__CONSIGNES__:
1. D'après l'article sur le procès de Kadidia Sy, quel âge ont aujourd'hui les deux jeunes femmes ?
2. Recopiez le passage de l'article sur le procès de Kadidia Sy qui commence par « Esclavage moderne : la » et se poursuit jusqu'à « ancien Premier ministre. ».

__TEXTE RETENU__:
※ ※ ※

Esclavage moderne : la compagne d’un ex-ministre ivoirien jugée
Par Louise Colombet Leparisien.fr
Nanterre (Hauts-de-Seine), hier lundi 8 septembre 2014. David Desgranges, l’avocat des deux nounous (de dos), a plaidé pour que le tribunal reconnaisse le délit de traite d’êtres humains. «Il y avait trop de travail, mais le pire, c’était les insultes »
DES JOURNÉES à rallonge, passées à s’occuper d’un enfant malade, à faire le ménage, la vaisselle, les courses, sans aucun jour de congé et pour une rétribution dérisoire, le tout ponctué d’insultes et d’humiliations. C’est ainsi que deux jeunes femmes, âgées aujourd’hui de 28 et 30 ans, ont décrit hier devant le tribunal de Nanterre (Hauts-de-seine) leur quotidien passé au service de Kadidia Sy, l’ex-compagne de Guillaume Soro, actuel président de l’Assemblée nationale de Côte d’Ivoire et ancien Premier ministre.
La prévenue comparaissait notamment pour travail dissimulé, rétribution insuffisante mais également pour traite d’êtres humains, la demande, pour ce dernier chef, du Comité contre l’esclavage moderne (CCEM) qui a accompagné les deux jeunes depuis leur fuite du domicile de leur employeur, respectivement en 2008 et 2010.

※ ※ ※

__JEU DE DONNÉES__:
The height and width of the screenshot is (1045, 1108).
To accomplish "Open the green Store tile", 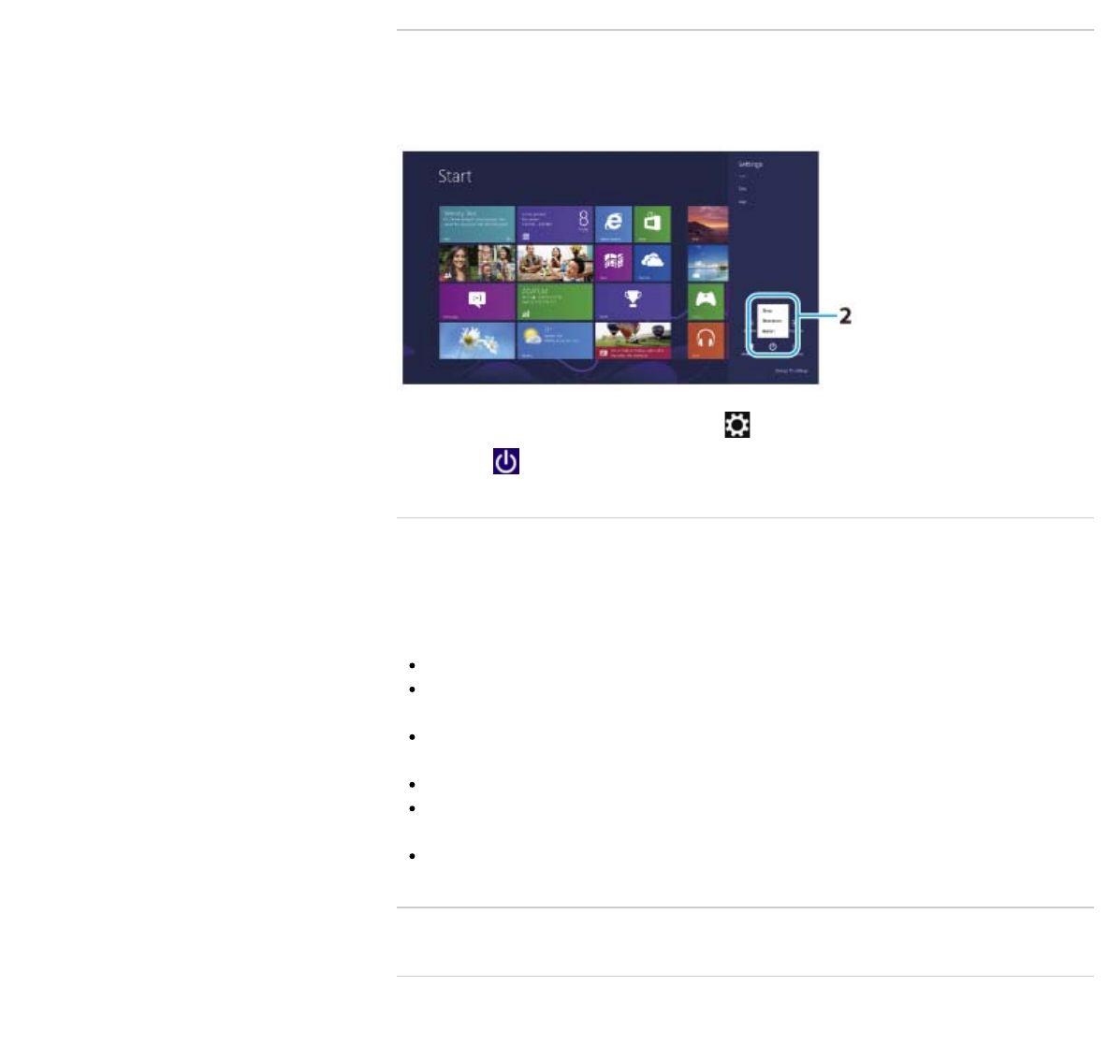I will coord(652,224).
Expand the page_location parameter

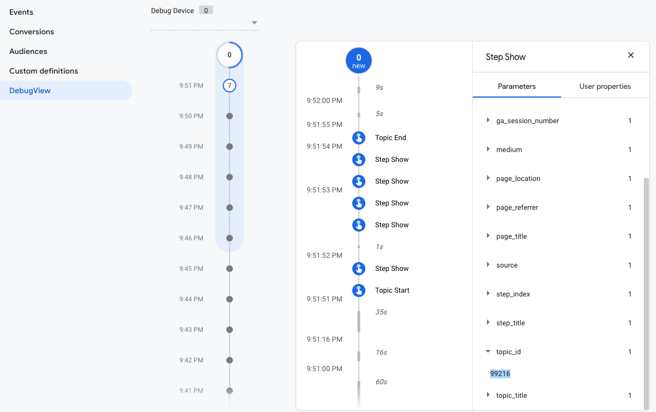488,178
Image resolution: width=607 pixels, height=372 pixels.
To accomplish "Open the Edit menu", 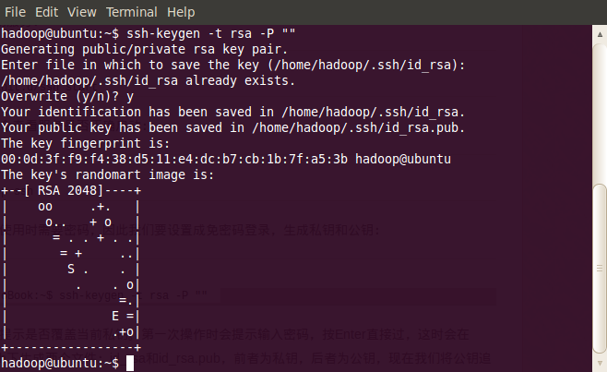I will click(x=46, y=12).
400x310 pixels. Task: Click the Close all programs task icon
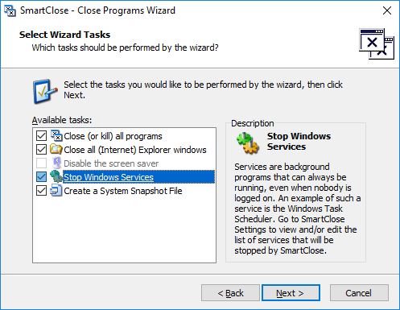[x=56, y=136]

※ ※ ※

__RÉPONSES PAR CONSIGNE__:
1. Elles ont 28 et 30 ans.

2.
Esclavage moderne : la compagne d’un ex-ministre ivoirien jugée
Par Louise Colombet Leparisien.fr
Nanterre (Hauts-de-Seine), hier lundi 8 septembre 2014. David Desgranges, l’avocat des deux nounous (de dos), a plaidé pour que le tribunal reconnaisse le délit de traite d’êtres humains. «Il y avait trop de travail, mais le pire, c’était les insultes »
DES JOURNÉES à rallonge, passées à s’occuper d’un enfant malade, à faire le ménage, la vaisselle, les courses, sans aucun jour de congé et pour une rétribution dérisoire, le tout ponctué d’insultes et d’humiliations. C’est ainsi que deux jeunes femmes, âgées aujourd’hui de 28 et 30 ans, ont décrit hier devant le tribunal de Nanterre (Hauts-de-seine) leur quotidien passé au service de Kadidia Sy, l’ex-compagne de Guillaume Soro, actuel président de l’Assemblée nationale de Côte d’Ivoire et ancien Premier ministre.